#### Data for the task ####

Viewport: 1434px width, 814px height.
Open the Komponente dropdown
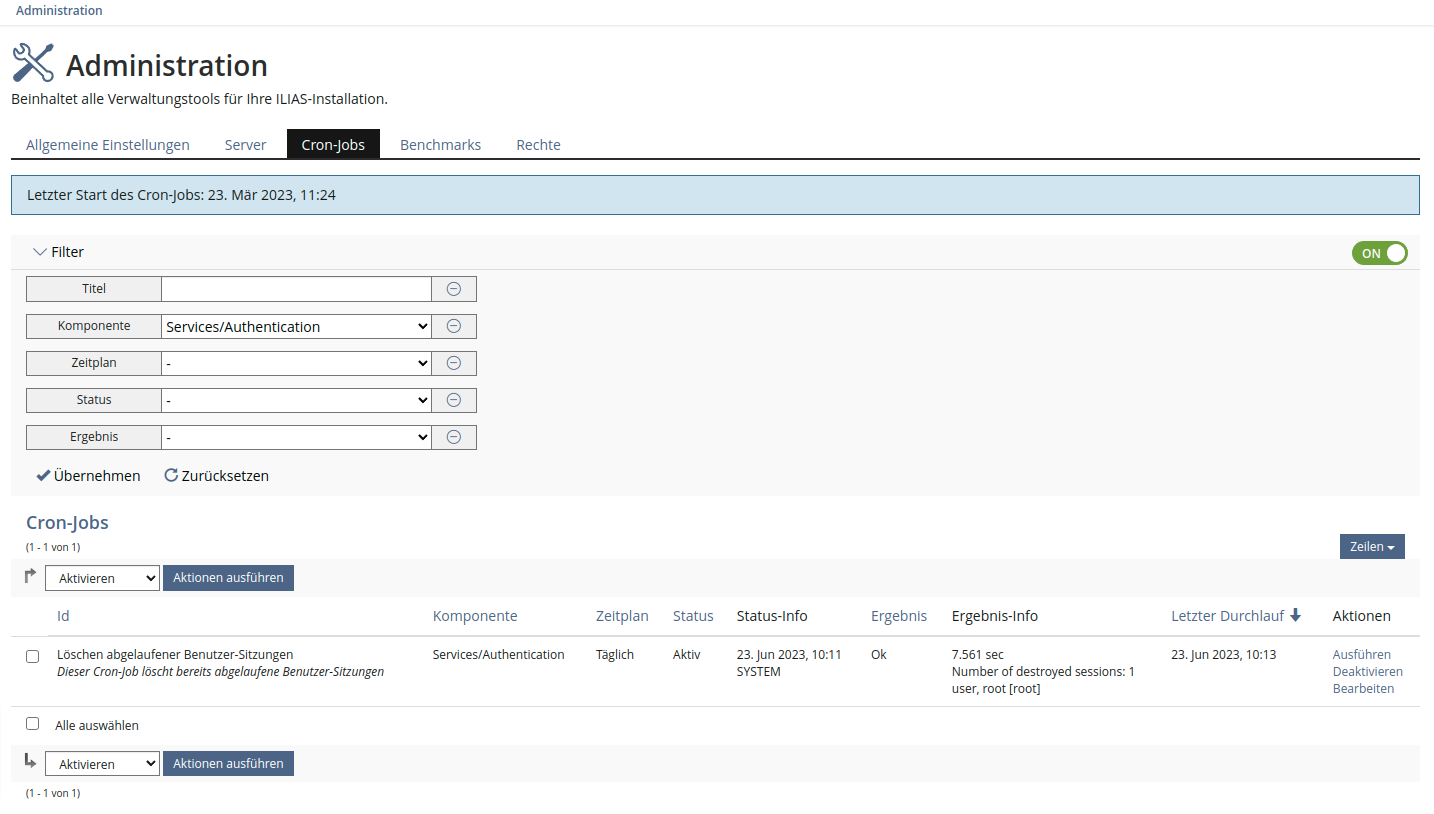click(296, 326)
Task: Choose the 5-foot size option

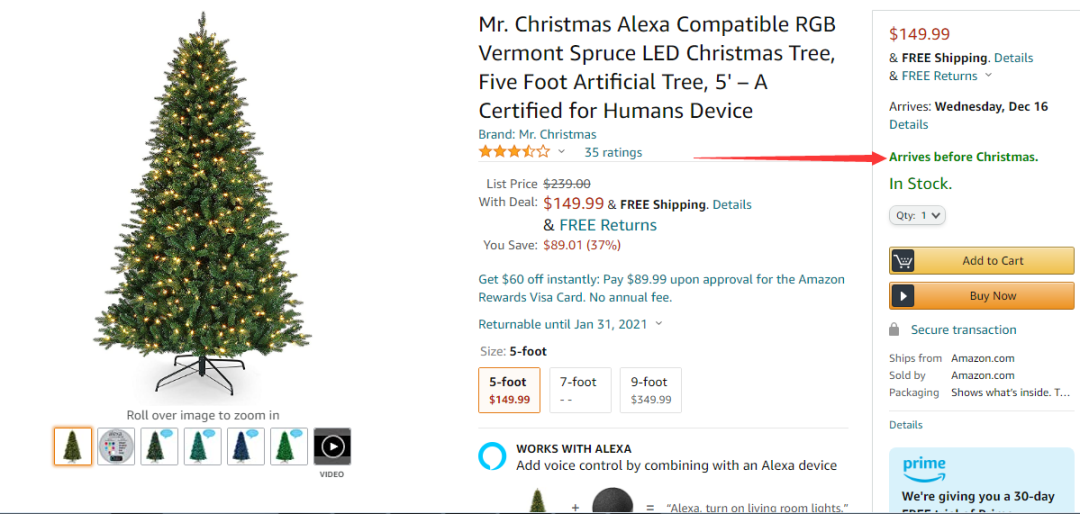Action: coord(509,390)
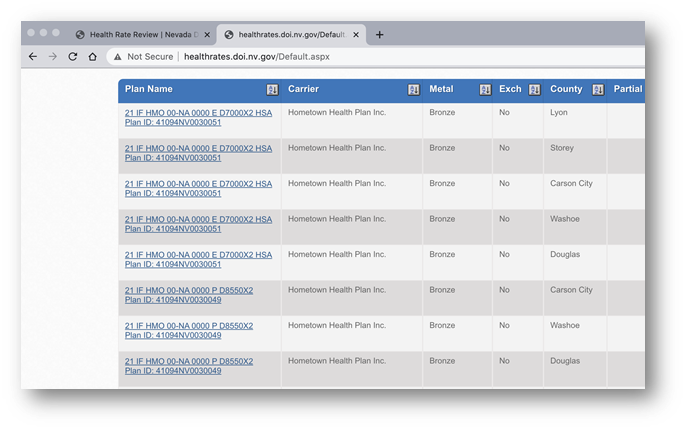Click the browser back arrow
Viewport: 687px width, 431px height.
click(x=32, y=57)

####

Task details: When the line containing "Open the Komponente dropdown" is reached, write out that line and each one after it exactly, ending with the last line of the records; pictures are not copied.

Task solution:
Open the Komponente dropdown
click(296, 326)
Task: Choose the 5-foot size option

Action: coord(509,390)
Click the browser back arrow
Viewport: 687px width, 431px height.
click(x=32, y=57)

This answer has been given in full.